The organisation offers “suiting sessions” which give women one-to-one styling consultations to help them learn how to dress for confidence and professionalism. For the interview suiting sessions, women receive an outfit which makes them “feel and look great and prepared to meet potential employers”.
The organisation also extends this service for those who have been offered a job and require a number of outfits suitable for the workplace until they receive their first pay cheque. Men, it seems, have no problem in knowing how to “feel and look great” for interviews, nor are they stuck for a few bob before their first payday and don’t need help with stocking up on suits.
The organisation does, however, also provide coaching on interview skills, mock interviews, and assistance with putting together a CV and learning about being strategic in the job-searching process. Arguably all of these are far more important, or should be for those conducting interviews, than a designer handbag and expensive frock.
Senator Lorraine Clifford Lee, a supporter of the Dress for Success campaign, said the clothes are only a “tiny aspect” of what the organisation does, but argues that this element is needed.
“It’s primarily women who take time out of the workforce to mind children or care for older members of the family. If somebody is off work for 10 or 15 years all they might have in their wardrobe is jeans and leggings and they might not have €200 or €300 to go out and buy a new suit.”
She said mothers are often cautious of spending any money on themselves and instead prioritise their children, which poses problems when they want to return to work and have no appropriate office clothing.
The gender pay gap is real and needs to be tackled. Research carried out by recruitment company CPL showed that Ireland saw its gender pay gap widen from 12% in 2014 to 14% in late 2017.
Labour senator Ivana Bacik has pointed out that the pay gap means that Irish women work for free for around one month of every year. In April, Justice Minister Charlie Flanagan published the Gender Pay Gap Information Bill, however, this has yet to pass all stages of the Oireachtas to allow the President sign it into law.
The new laws will initially require firms of 250 or more employees to publish information on the differences in pay between female and male employees. This threshold will reduce to 50 when the legislation is fully operational.
The regulations may also require the publication of information on employees on temporary contracts, the percentage of employees in each of the four pay quartiles who are men and who are women, and the publication of information by reference to job classifications.
However, Fianna Fáil TD Fiona O’Loughlin and others have said the legislation alone will not be enough: “Measures to increase the number of women in senior and better-paid roles, improved childcare provision and
dealing with gender stereotypes all need to be undertaken in tandem with the legislation.”
Other efforts have also been made. Mary Mitchell O’Connor, the minister of state for higher education, last year created 45 female-only professorial posts within universities and institutes of technology, to address gender inequality in senior appointments.

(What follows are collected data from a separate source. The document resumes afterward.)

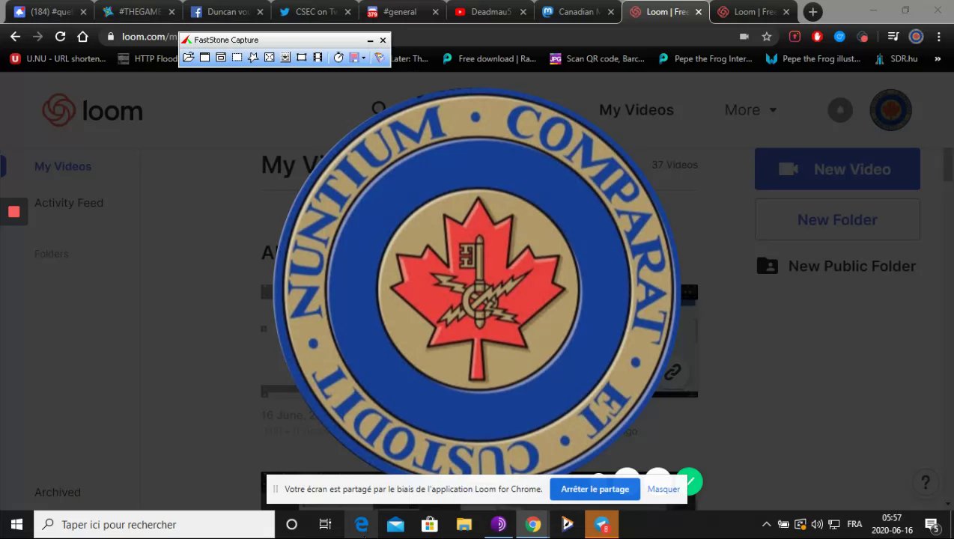Choose FastStone capture rectangular region tool
The image size is (954, 539).
(237, 58)
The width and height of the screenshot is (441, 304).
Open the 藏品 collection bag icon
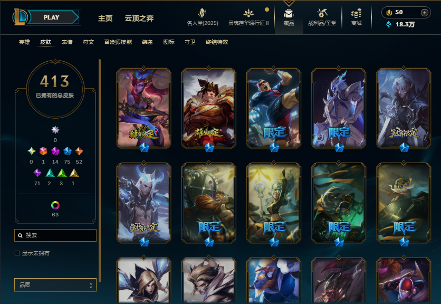[x=289, y=14]
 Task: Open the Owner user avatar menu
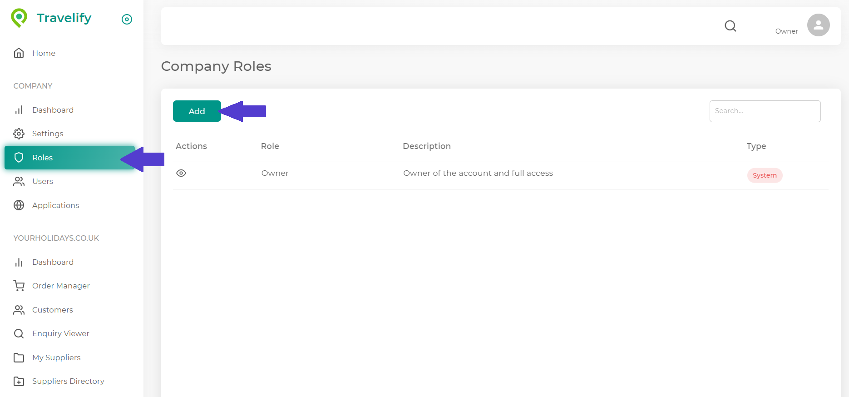tap(818, 25)
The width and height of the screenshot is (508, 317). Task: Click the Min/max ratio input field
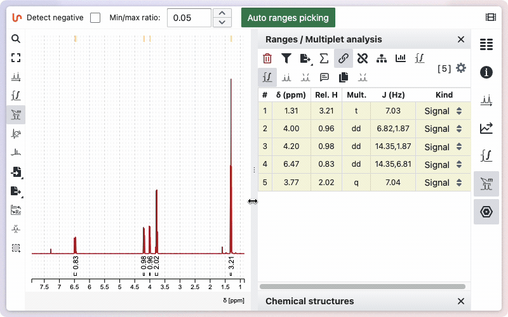tap(189, 18)
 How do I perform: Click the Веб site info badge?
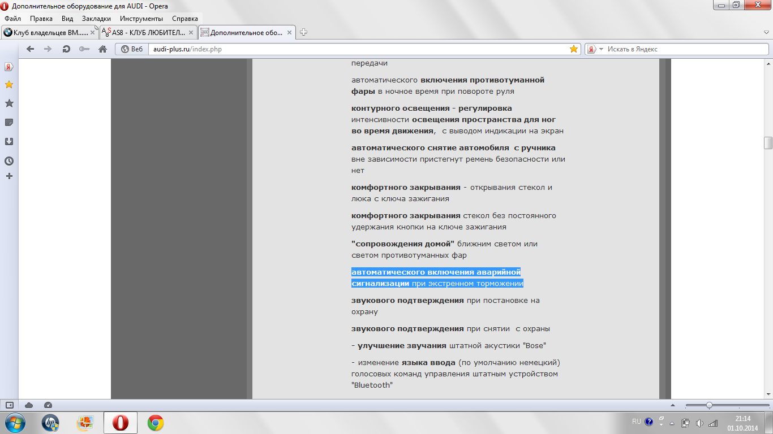[x=132, y=49]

“I have made the issue of gender equality an essential part of my duty as the minister for higher education,” said Mitchell O’Connor.
“There is no reason why a woman doing the same job as a man should be rendered a lesser person in the eyes of the employer and thus paid less. This is essentially what the gender pay gap is doing, undermining women, their importance and value in the workplace.”
Women need support, encouragement and training when it comes to both entering the labour market and rising through the ranks of the workforce.
But focusing on getting women dressed up for a job, turns it into some sort of “lovely girl’’ competition where ladies in sponsored gúnas are simply are judged on their looks.